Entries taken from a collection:
[Start of section]

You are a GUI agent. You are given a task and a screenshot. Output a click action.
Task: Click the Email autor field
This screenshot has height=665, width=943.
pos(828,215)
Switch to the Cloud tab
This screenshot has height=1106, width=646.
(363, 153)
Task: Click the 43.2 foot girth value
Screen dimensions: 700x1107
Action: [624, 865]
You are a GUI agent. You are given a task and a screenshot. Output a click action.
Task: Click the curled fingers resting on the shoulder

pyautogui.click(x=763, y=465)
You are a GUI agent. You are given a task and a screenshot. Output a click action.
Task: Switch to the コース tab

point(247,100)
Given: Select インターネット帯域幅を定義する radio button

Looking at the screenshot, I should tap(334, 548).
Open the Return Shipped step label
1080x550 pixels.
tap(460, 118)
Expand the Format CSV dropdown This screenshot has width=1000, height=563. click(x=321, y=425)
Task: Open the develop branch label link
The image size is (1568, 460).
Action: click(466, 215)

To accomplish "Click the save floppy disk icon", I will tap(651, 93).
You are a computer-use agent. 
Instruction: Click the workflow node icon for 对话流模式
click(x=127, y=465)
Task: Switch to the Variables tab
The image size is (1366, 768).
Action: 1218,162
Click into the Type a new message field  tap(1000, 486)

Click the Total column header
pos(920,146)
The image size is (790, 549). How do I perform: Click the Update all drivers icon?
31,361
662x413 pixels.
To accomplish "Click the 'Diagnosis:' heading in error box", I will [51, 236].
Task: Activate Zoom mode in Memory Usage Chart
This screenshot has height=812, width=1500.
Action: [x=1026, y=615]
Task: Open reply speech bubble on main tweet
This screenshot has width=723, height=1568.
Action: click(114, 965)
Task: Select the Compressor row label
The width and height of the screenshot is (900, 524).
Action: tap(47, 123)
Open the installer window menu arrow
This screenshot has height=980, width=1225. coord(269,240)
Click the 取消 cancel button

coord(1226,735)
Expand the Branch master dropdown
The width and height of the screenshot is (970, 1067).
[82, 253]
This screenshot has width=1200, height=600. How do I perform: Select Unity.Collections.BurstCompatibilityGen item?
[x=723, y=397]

[End of section]

> _Task details_: A word-for-word copy of the data above is the goal, so set it all down again.

> _Result for this task_:
You are a GUI agent. You are given a task and a screenshot. Output a click action.
Task: Click the Email autor field
This screenshot has height=665, width=943.
pos(828,215)
Switch to the Cloud tab
This screenshot has height=1106, width=646.
(363, 153)
Task: Click the 43.2 foot girth value
Screen dimensions: 700x1107
Action: [624, 865]
You are a GUI agent. You are given a task and a screenshot. Output a click action.
Task: Click the curled fingers resting on the shoulder

pyautogui.click(x=763, y=465)
You are a GUI agent. You are given a task and a screenshot. Output a click action.
Task: Switch to the コース tab

point(247,100)
Given: Select インターネット帯域幅を定義する radio button

Looking at the screenshot, I should tap(334, 548).
Open the Return Shipped step label
1080x550 pixels.
tap(460, 118)
Expand the Format CSV dropdown This screenshot has width=1000, height=563. click(x=321, y=425)
Task: Open the develop branch label link
The image size is (1568, 460).
Action: click(466, 215)

To accomplish "Click the save floppy disk icon", I will tap(651, 93).
You are a computer-use agent. 
Instruction: Click the workflow node icon for 对话流模式
click(x=127, y=465)
Task: Switch to the Variables tab
The image size is (1366, 768).
Action: 1218,162
Click into the Type a new message field  tap(1000, 486)

Click the Total column header
pos(920,146)
The image size is (790, 549). How do I perform: Click the Update all drivers icon?
31,361
662x413 pixels.
To accomplish "Click the 'Diagnosis:' heading in error box", I will [51, 236].
Task: Activate Zoom mode in Memory Usage Chart
This screenshot has height=812, width=1500.
Action: [x=1026, y=615]
Task: Open reply speech bubble on main tweet
This screenshot has width=723, height=1568.
Action: click(114, 965)
Task: Select the Compressor row label
The width and height of the screenshot is (900, 524).
Action: tap(47, 123)
Open the installer window menu arrow
This screenshot has height=980, width=1225. coord(269,240)
Click the 取消 cancel button

coord(1226,735)
Expand the Branch master dropdown
The width and height of the screenshot is (970, 1067).
[82, 253]
This screenshot has width=1200, height=600. How do I perform: Select Unity.Collections.BurstCompatibilityGen item?
[x=723, y=397]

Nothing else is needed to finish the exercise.